Latina Day opened with Lupe Alcala, director of State Farm Insurance, addressing the crowd at the UTPA Fieldhouse. She discussed with the audience her story and how she became "the highest ranking Latina for State Farm Insurance."
Alcala, who has been with State Farm for 12 years and oversees 350 employees, is actively involved with improving the lives of Hispanics through education and leadership. She said it was an honor for her to be asked to speak at the annual HESTEC event, which reaches out to young Latinas.
"For me to be here in front of you I feel I have arrived..." Alcala said. "Hopefully with my story you will make a choice to live better lives."
Raised in the small town of Moline, Ill., Alcala encouraged the young ladies in the audience to pursue their college degrees and asked their mothers to support their daughters in their higher education pursuits. Alcala told the mothers to always ask the tough questions and ask the high school counselors how they can help their daughters earn university degrees.
"You are the owners of these Latinas who are our future. So ask those questions," Alcala said. "Some day the women in this room will stand up here and tell their story."
"Get your degree and know that degree will open doors of opportunity for you. There will always be time for everything else so invest in your education and in yourself," Alcala added.
During Latina Day, participants also had the opportunity to hear from women in the STEM fields during the morning breakout sessions conducted by IBM, ExxonMobil, Verizon, Northrop Grumman, Raytheon, Marathon Oil, Procter & Gamble and NASA.
Latina Day participants also heard from the first female in the history of H-E-B to hold a vice president of operations position, Laura Gump, who served as the luncheon keynote speaker. As vice president of operations for the H-E-B Border Region, Gump shared her story of success and offered advice to the mother-daughter attendees.
"Life is truly about the decisions you make. The choices you make today will set up the kind of life you will live in the future," Gump said.
Gump, who has worked with H-E-B for more than 20 years and oversees 46 H-E-B stores between Del Rio and Brownsville and leads 9,000 partners, told the audience how the experiences she faced while growing up in El Paso, such as selling items at the flea market every weekend with her family and learning to speak English in school, helped lead to her success today.

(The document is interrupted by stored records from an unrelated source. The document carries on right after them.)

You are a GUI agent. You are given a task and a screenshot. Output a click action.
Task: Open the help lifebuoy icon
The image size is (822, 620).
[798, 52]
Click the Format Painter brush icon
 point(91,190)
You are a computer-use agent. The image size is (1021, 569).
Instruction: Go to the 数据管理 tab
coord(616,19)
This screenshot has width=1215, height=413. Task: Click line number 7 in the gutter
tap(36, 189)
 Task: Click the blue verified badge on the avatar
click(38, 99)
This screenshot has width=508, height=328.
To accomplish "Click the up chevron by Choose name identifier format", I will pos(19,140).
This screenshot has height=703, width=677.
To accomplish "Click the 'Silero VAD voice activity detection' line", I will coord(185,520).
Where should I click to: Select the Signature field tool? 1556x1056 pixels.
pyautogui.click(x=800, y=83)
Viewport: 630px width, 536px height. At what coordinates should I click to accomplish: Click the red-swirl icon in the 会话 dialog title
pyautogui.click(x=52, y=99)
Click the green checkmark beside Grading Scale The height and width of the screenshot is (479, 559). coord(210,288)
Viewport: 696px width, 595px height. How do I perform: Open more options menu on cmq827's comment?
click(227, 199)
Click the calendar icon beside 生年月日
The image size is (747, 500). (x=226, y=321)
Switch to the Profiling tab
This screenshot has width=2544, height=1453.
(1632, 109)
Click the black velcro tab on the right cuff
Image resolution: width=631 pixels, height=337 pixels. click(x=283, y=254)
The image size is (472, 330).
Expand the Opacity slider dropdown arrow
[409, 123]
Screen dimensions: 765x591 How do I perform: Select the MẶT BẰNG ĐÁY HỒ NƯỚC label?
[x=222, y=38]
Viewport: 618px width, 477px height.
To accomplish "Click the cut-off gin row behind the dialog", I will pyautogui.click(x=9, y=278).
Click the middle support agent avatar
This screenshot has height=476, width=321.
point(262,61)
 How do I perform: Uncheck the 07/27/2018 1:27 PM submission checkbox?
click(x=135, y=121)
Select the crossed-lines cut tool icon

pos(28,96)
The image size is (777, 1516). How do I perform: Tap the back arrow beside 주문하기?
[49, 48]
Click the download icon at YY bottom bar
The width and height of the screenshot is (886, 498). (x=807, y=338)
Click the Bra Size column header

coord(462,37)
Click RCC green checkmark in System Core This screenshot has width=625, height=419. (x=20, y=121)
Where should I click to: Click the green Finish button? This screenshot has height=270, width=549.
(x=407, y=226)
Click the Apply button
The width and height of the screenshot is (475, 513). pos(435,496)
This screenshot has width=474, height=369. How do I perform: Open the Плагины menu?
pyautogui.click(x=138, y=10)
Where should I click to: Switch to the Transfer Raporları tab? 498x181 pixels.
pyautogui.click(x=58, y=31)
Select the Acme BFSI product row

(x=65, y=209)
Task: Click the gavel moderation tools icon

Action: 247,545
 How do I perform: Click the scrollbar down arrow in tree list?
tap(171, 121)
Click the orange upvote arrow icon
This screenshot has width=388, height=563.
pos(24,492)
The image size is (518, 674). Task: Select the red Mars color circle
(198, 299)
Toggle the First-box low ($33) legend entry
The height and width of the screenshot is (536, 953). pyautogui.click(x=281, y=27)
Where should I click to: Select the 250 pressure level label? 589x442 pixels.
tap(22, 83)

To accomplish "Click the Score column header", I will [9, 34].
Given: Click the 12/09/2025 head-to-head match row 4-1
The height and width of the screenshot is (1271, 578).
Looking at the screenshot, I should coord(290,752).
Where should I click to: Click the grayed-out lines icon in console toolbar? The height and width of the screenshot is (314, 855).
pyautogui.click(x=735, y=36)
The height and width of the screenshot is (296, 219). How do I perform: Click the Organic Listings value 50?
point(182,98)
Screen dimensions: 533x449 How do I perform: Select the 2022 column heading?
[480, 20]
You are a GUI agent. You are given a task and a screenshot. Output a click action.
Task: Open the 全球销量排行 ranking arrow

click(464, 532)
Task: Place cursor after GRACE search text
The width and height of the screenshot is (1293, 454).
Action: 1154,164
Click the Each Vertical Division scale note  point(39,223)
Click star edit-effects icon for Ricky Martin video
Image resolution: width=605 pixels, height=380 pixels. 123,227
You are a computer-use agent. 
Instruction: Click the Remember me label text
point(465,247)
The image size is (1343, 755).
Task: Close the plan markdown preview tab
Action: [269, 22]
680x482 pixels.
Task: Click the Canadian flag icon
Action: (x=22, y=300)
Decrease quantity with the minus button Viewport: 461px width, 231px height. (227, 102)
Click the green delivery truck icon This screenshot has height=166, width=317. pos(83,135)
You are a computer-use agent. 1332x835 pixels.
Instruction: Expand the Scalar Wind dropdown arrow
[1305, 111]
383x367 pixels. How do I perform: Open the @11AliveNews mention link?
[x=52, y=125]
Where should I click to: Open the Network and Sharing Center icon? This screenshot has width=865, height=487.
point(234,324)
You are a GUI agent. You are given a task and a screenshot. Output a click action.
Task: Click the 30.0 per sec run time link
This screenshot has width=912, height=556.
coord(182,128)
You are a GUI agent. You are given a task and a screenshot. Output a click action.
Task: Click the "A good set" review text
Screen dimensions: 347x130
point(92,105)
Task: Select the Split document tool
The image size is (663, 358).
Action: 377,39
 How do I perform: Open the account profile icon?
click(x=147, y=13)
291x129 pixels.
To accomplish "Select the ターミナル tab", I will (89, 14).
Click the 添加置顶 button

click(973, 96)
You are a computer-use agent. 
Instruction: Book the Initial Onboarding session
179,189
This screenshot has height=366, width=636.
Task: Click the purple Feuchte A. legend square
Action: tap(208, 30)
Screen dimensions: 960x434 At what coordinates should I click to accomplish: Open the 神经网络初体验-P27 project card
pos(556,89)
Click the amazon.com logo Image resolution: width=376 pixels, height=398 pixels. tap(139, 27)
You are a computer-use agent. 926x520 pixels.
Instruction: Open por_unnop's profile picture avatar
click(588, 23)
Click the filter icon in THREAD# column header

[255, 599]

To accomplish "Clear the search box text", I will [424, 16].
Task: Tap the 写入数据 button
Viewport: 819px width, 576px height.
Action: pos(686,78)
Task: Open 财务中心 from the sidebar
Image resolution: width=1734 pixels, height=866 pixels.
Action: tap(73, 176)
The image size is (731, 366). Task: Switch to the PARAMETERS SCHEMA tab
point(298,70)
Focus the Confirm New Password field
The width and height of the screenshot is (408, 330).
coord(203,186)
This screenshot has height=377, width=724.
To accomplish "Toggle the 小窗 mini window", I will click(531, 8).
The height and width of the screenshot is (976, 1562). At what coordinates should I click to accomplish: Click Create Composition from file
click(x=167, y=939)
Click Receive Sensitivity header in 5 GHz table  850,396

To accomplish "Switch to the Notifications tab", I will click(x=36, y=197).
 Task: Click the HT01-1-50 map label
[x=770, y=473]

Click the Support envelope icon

"I didn't realize then that those good and hard life experiences made me who I am today," she said.
Gump asked the young ladies in the audience to stay focused on their goals, stay in school and go to college.
"Ladies look around, you are the future of this country," Gump said. "The decisions you make starting now will determine the life you live the rest of your lives."
HESTEC continues Thursday, Oct. 1 with Robotics Day where high school students will test their engineering skills.